HOW TO COMPLETE THIS TASK: An exact restatement is required. Cover only the lines of the records from the first through the line with "Given: Switch to Select Others Functions tab", and skip pictures.

Data entries

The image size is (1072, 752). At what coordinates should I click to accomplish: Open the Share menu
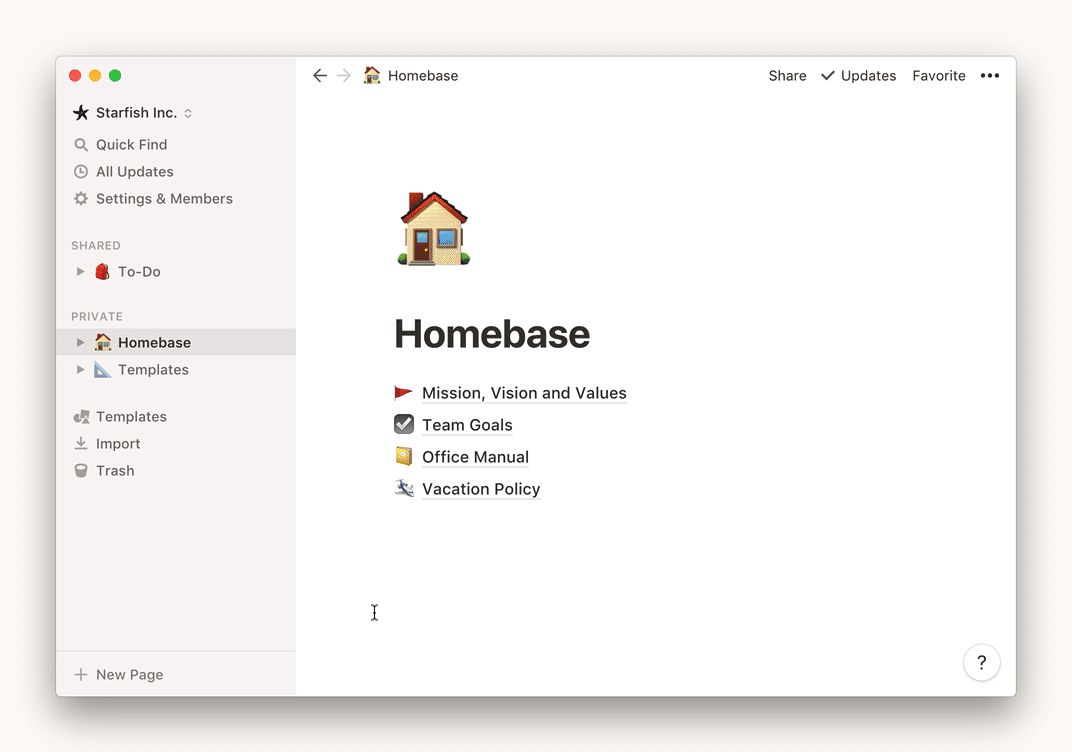point(787,76)
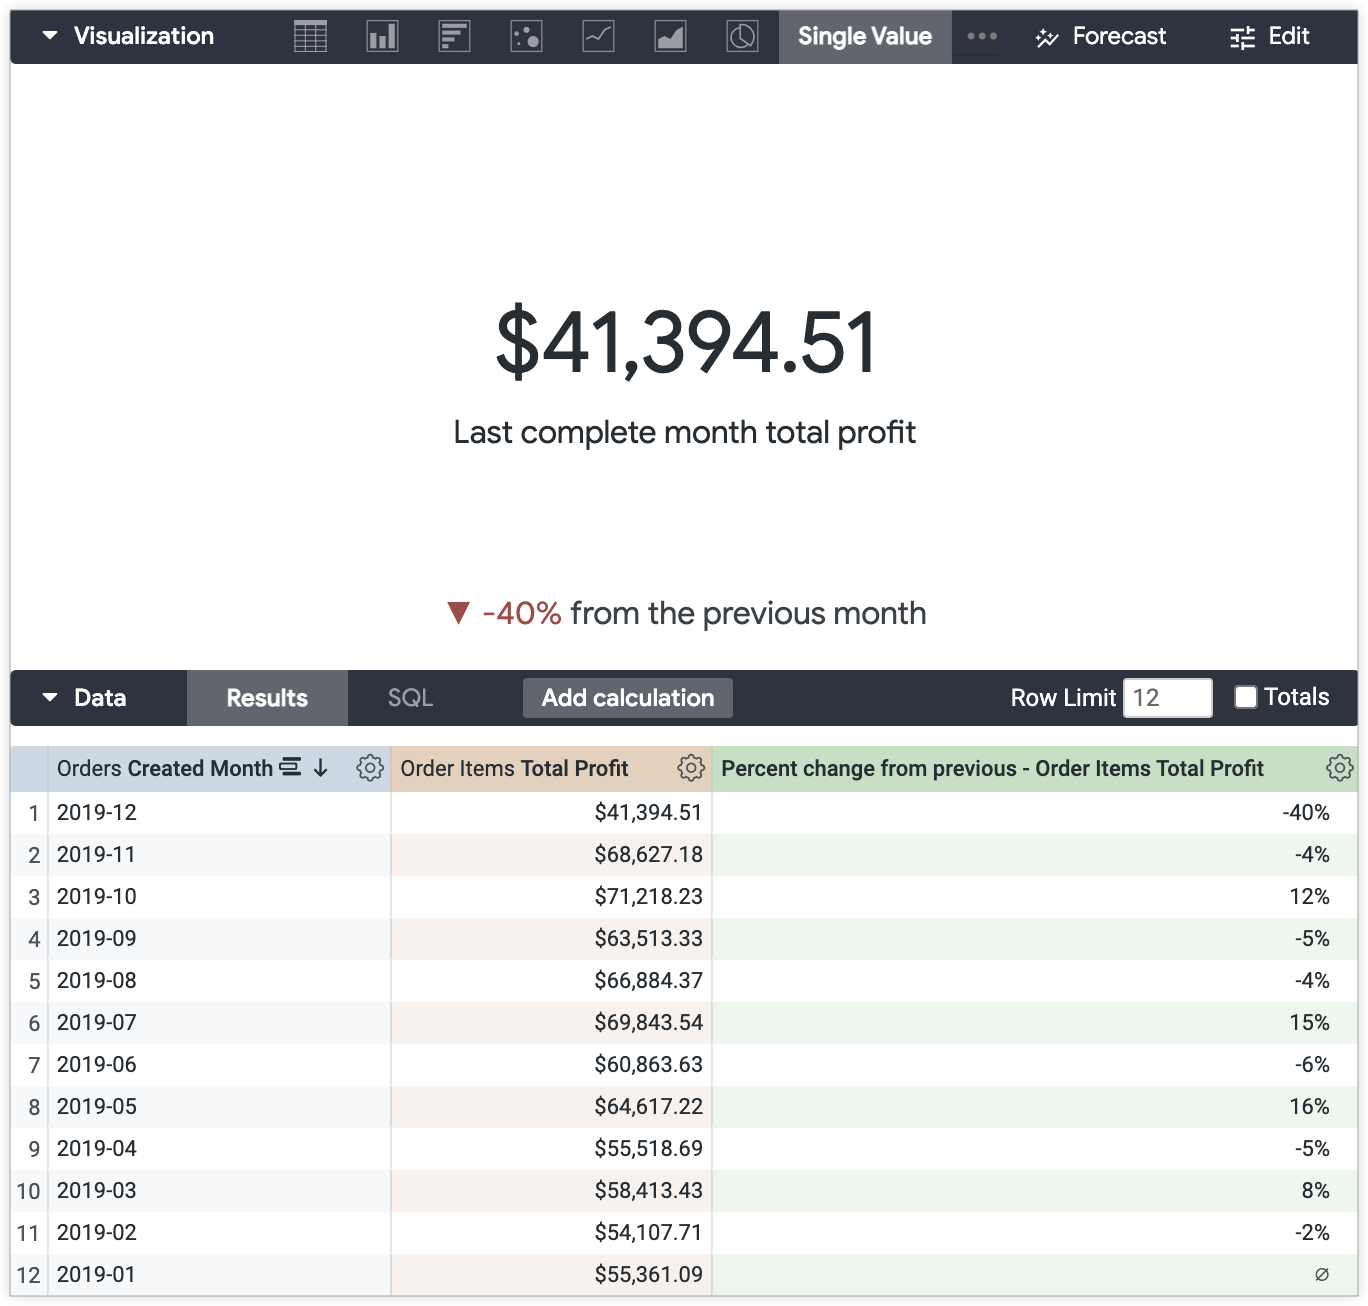Toggle sort direction on Orders Created Month
Viewport: 1368px width, 1306px height.
pyautogui.click(x=318, y=768)
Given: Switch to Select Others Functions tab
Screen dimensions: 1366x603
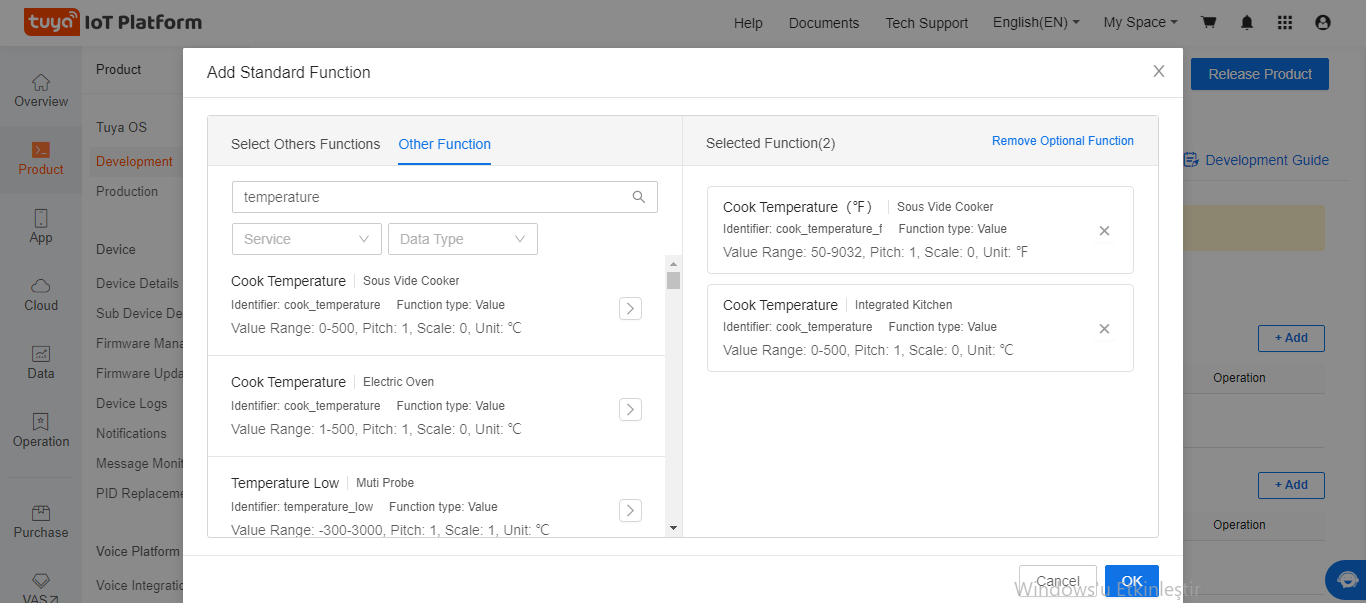Looking at the screenshot, I should [x=305, y=144].
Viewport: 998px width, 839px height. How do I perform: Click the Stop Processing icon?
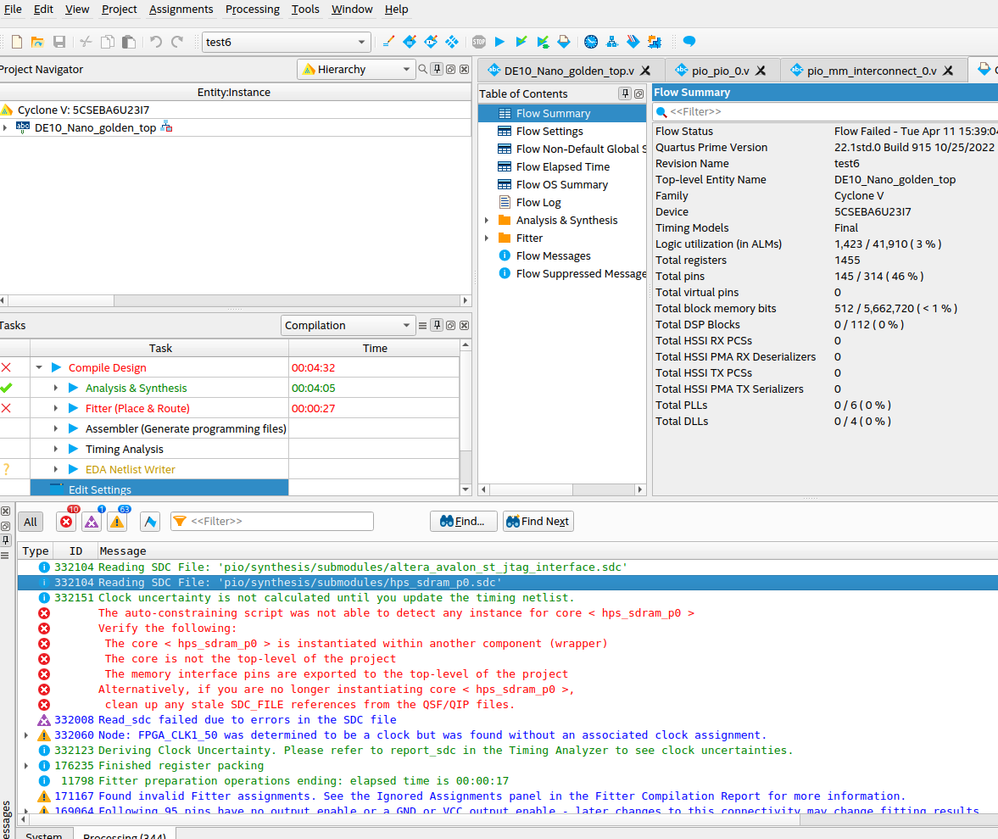tap(479, 42)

TASK RESULT:
The image size is (1072, 752). At what coordinates should I click to accomplish: Open the Share menu
point(787,76)
Toggle sort direction on Orders Created Month
Viewport: 1368px width, 1306px height.
pyautogui.click(x=318, y=768)
Given: Switch to Select Others Functions tab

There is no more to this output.